SVN is capable to interact with a single epitope of Man-8/9 (Fig. 7.5e), similar to that of OAA (Fig. 7.2e). Interestingly, however, SVN is active at low nanomolar concentrations against T-tropic strains and primary isolates of HIV-1, but is 300-fold less effective against M-tropic strains (Bokesch et al. 2003). Also, unlike CV-N that inactivates the virus on contact (Boyd et al. 1997), the viral inhibition by SVN is reversible (Bokesch et al. 2003). Pretreatment and removal of SVN caused normal susceptibility to HIV infection in uninfected CEM-SS cells and a normal infectivity in cell-free virus (Bokesch et al. 2003). It is also worth pointing out (1) that an individual domain of SVN has been reported to possess anti-HIV activity, with Domain 1 exhibiting similar activity as the full-length protein, while Domain 2 was much less active (Xiong et al. 2006b), and (2) that the truncated individual domain of SVN loses activity when its N-terminus is changed (Xiong et al. 2006b). Although there is no doubt that SVN binds to oligosaccharides and thereby inhibits HIV infection, no crystal structure is available at present of a complex between the protein and its carbohydrate ligand.

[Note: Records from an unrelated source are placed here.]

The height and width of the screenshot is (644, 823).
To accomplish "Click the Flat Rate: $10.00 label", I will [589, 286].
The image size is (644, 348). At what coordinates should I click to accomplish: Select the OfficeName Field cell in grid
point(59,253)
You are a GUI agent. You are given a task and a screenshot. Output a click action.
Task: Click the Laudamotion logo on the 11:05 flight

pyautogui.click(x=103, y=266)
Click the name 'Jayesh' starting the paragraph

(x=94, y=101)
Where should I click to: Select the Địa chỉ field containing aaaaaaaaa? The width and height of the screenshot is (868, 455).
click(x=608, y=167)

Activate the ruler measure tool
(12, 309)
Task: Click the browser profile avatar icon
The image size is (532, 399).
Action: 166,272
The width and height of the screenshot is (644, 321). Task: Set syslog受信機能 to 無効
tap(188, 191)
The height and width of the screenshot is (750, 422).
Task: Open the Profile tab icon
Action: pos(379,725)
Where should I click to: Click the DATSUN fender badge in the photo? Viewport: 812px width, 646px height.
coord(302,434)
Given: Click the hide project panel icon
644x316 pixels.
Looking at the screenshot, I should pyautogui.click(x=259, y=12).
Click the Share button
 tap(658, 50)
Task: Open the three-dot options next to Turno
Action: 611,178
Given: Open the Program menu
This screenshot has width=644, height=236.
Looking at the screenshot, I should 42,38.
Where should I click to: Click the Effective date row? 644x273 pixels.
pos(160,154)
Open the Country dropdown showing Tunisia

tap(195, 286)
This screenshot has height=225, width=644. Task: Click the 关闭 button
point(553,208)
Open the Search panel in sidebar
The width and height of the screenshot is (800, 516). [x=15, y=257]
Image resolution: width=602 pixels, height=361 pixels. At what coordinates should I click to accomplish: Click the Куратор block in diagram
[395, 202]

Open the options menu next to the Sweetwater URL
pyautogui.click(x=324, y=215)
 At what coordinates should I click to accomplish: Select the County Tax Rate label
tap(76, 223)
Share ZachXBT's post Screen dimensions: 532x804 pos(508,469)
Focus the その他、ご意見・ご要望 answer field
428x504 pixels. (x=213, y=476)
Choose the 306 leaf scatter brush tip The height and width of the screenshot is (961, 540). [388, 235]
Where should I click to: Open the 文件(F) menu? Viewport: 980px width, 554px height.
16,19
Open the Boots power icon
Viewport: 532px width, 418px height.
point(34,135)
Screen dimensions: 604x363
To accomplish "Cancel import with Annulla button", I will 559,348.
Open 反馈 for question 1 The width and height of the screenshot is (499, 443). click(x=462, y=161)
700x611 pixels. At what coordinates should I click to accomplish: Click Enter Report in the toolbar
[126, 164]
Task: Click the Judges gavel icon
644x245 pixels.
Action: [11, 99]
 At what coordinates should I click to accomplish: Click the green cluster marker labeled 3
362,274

7.7 Microcystis viridis Lectin

Microcystis viridis lectin (MVL) is a 113 amino acid protein (~13 kDa) that was isolated from the freshwater bloom-forming cyanobacterium Microcystis viridis NIES-102 (Yamaguchi et al. 1999). The amino acid sequence of MVL comprises two highly homologous sequence repeats, SR1 and SR2, each containing 54 amino acids with about 50 % identity (Fig. 7.6a) (Yamaguchi et al. 1999). The two sequence repeats are joined by a five residue-linker (Fig. 7.6a). Up to now, the MVL protein sequence remains unique, as there is no significant similarity or homology to any reported protein sequences in the database.

Fig. 7.6
figure 6

Structure and carbohydrate specificity of MLV. (a) Sequence alignment of the first and second repeats of MLV. (b) The overall structure of SVN homodimer, drawn in ribbon representation. (c) Chemical structure of Man-9. (d) Surface representation illustrating the interactions between MLV homodimer and the Manα(1–6)Manβ(1–4)GlcNAcβ(1–4)GlcNAc tetrasaccharide in sites 1 and 2. (e) Detailed interactions between MLV and the Manα(1–6)Manβ(1–4)GlcNAcβ(1–4)GlcNAc tetrasaccharide in one of the four binding sites. (f) Schematic depiction of Man-9 binding by MLV

The crystal structure of MVL shows that the protein forms a stable, symmetric homodimer (Fig. 7.6b) (Williams et al. 2005). As expected on the basis of the observed sequence duplication (Fig. 7.6a), each monomer is formed by two similar domains, domains A and B. Each domain contains a three-stranded antiparallel β-sheet (formed by strands β1, β2, and β3 in domain A and strands β4, β5, and β6 in domain B) and a single α-helix that is packed against one face of the sheet (α1 and α2 located between strands β1 and β2 and between strands β4 and β5 in domains A and B, respectively) (Fig. 7.6a, b) (Williams et al. 2005). Three bulges in the β-strands, between residues 34–35, 40–41, and 44–45 in domain A and residues 93–94, 99–100, and 103–104 in domain B distort the normal twist of the β-sheet, such that it wraps around the α-helix. The interactions between domains A and B of a single monomer are very limited as the domain is boomerang-shaped, connected by residues 55–59 (Williams et al. 2005). Indeed, the long axes of the two domains are oriented approximately orthogonal to each other; and the C-domain can be superimposed on the N-domain by an ~180° rotation about an axis that bisects the angle between the two domains. In the dimer, two boomerang-shaped monomers interlock and each domain from one monomer contacts both domains from the second monomer (Fig. 7.6b).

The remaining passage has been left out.